All told in 2017, more than 5 billion items shipped with Prime worldwide and more new paid members joined Prime in 2017 than any previous year — both worldwide and in the U.S., the company said. "Given this is above the trajectory of recent growth, it is safe to say that Amazon shows no signs of slowing down. Excluding the impact of Whole Foods, product sales grew by 20.2% overall," GlobalData Retail Managing Director Neil Saunders told Retail Dive in an email.
While the company is gaining market share in several categories, Saunders believes that Amazon's primary growth opportunities now lie in services. "Prime and subscription revenue for example, increased by 46% over the prior year," he said. "This is an impressive uplift and demonstrates Amazon is pulling more and more consumers into its ecosystem of content and services. Allied with the increase in Prime membership is the hike in sales of Echo devices."

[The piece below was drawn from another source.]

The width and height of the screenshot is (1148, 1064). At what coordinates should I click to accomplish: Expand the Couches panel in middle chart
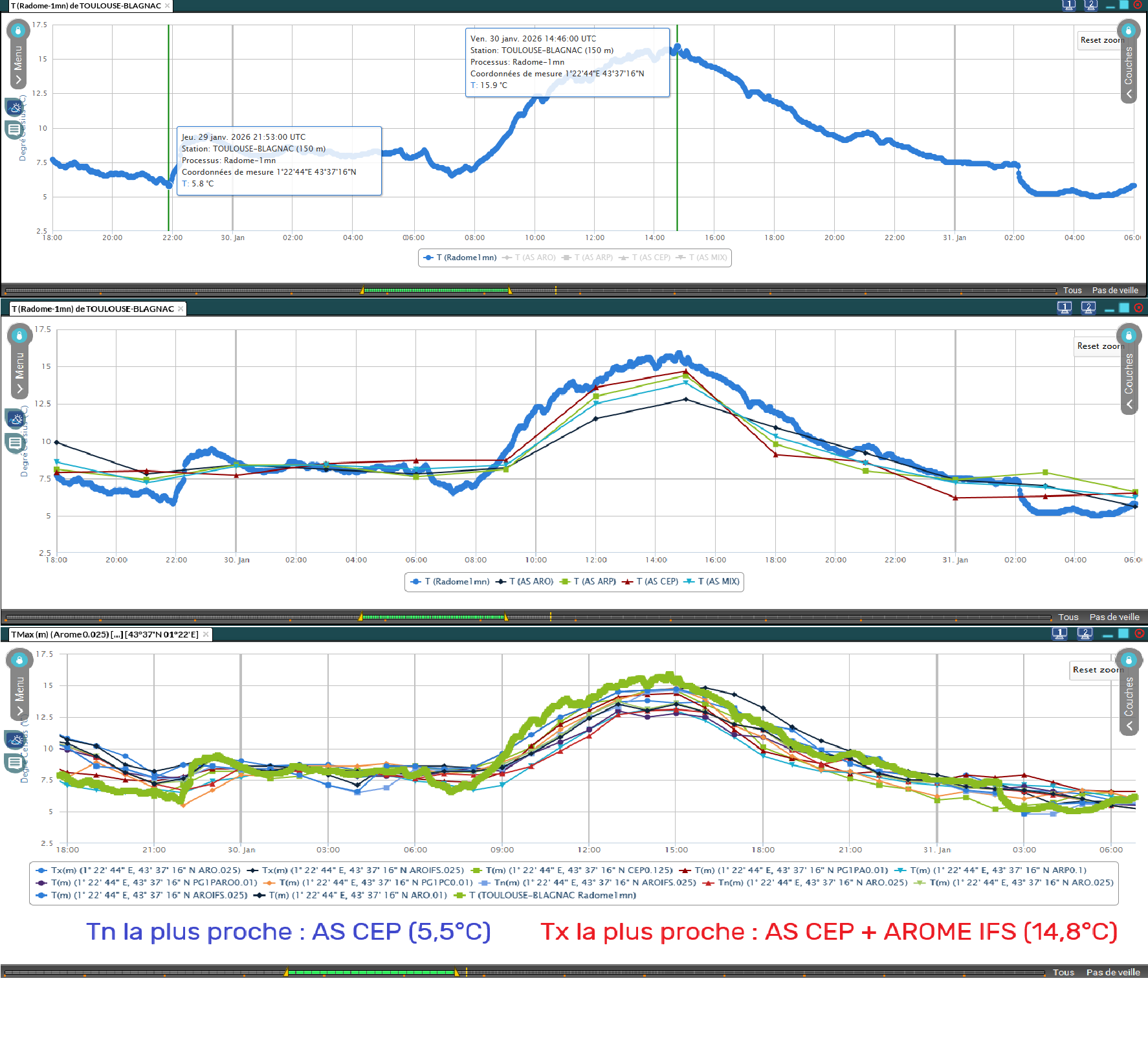point(1129,382)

These were popular gifts at the holidays and Amazon has a clear edge over other smart device manufacturers, according to GlobalData Retail’s research. "This, and the fact that Prime offers far more benefits and services than rivals means Amazon should be able to withstand increasing competition from Apple, Google and others as they launch and upgrade their smart speakers and connected home products," Saunders said.
It’s not just the device sales that are important to Amazon, but also the opportunity the company has to bring Alexa into more homes, said Keith Anderson, Profitero vice president of strategy and insights.

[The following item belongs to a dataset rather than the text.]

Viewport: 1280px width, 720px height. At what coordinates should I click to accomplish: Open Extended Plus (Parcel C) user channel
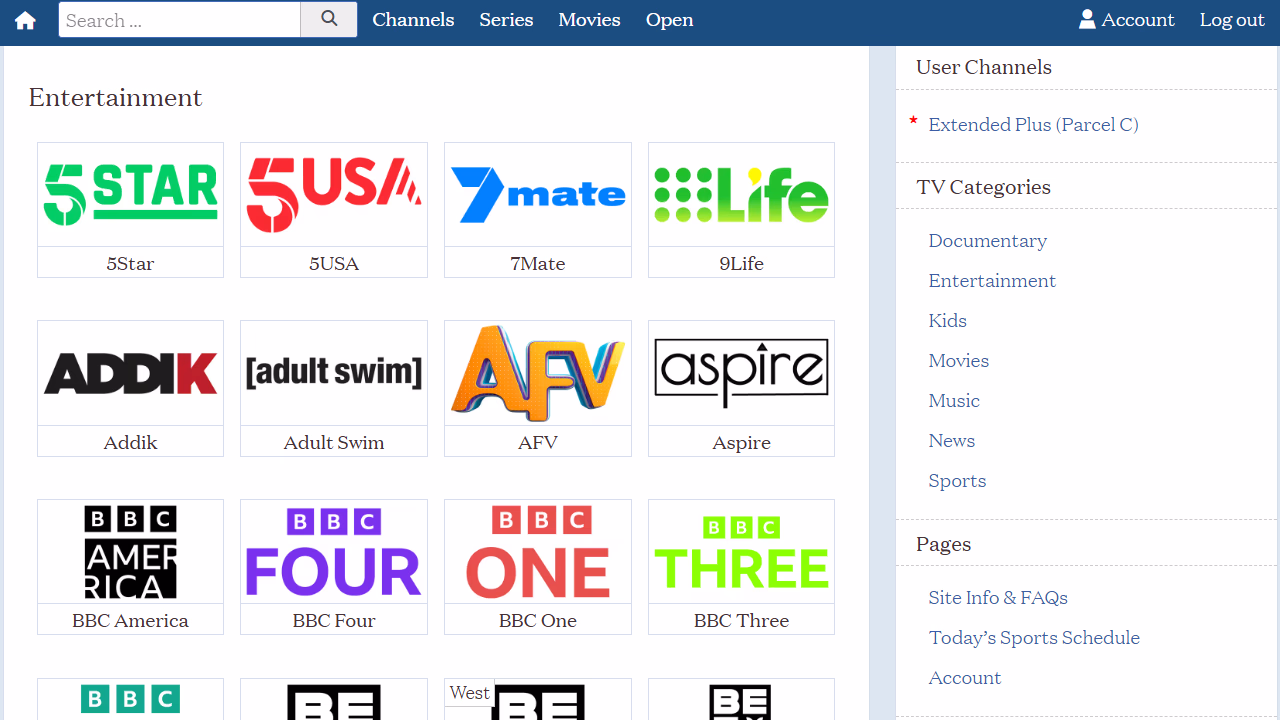click(1033, 125)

"Given the aggressive discounting that they did on Alexa devices, just selling the device itself is not enough to get them excited," he told Retail Dive in an interview. "There’s mounting evidence that Alexa households that are Prime members tend to spend more."
Alexa has potential beyond retail sales too, considering that advertising could bring another revenue stream, something the retailer is considering. Anderson also expects Amazon to continue advancing Alexa’s technology with capabilities like voice-to-screen that could boost search and make it that much easier to enlist Alexa when shopping for apparel, which both Saunders and Anderson said are a rapidly growing market for the e-commerce giant.
Amazon’s international sales, which seemed to be a focus in recent years, were $18.04 billion in the quarter, overshadowed by its North America operations, which rose 42.2% to $37.3 billion. Amazon’s approach of introducing services in new markets — first its marketplace and then options like "Subscribe and Save" — will continue to allow for steady growth abroad, but not at the clip many previously expected.
"There was a time when everybody thought Amazon was going to be the borderless behemoth and they would dominate the globe, but North America represents a slightly larger piece of the overall pie," Anderson said.
AWS continues to provide the company a comfortable revenue stream, although it may be facing increased competition from Google and Microsoft.
"What I’ve always noted about Amazon, is the most interesting stuff is what they’re not talking about," Anderson said, adding that the company didn’t say much about Whole Foods, which was acquired last year, or its growing B2B business. Ultimately though, few should be surprised by yet another quarter of impressive growth from Amazon, according to Anderson. "One of the biggest misunderstandings that people have about Amazon is thinking that growth will slow now that they’re so big," he said. "They can maintain the pace of growth even at their scale."
But that brings some risks, Saunders warned. "Amazon is now rapidly moving to a company that supports consumers across multiple aspects of their lives," he said. And while that's an opportunity, it also comes with two dangers — the increased risk of regulatory intervention and a backlash from consumers concerned about its power. "Neither of these is at the tipping point, but with each innovation and each spurt of growth, Amazon moves closer to these potential problems," he said.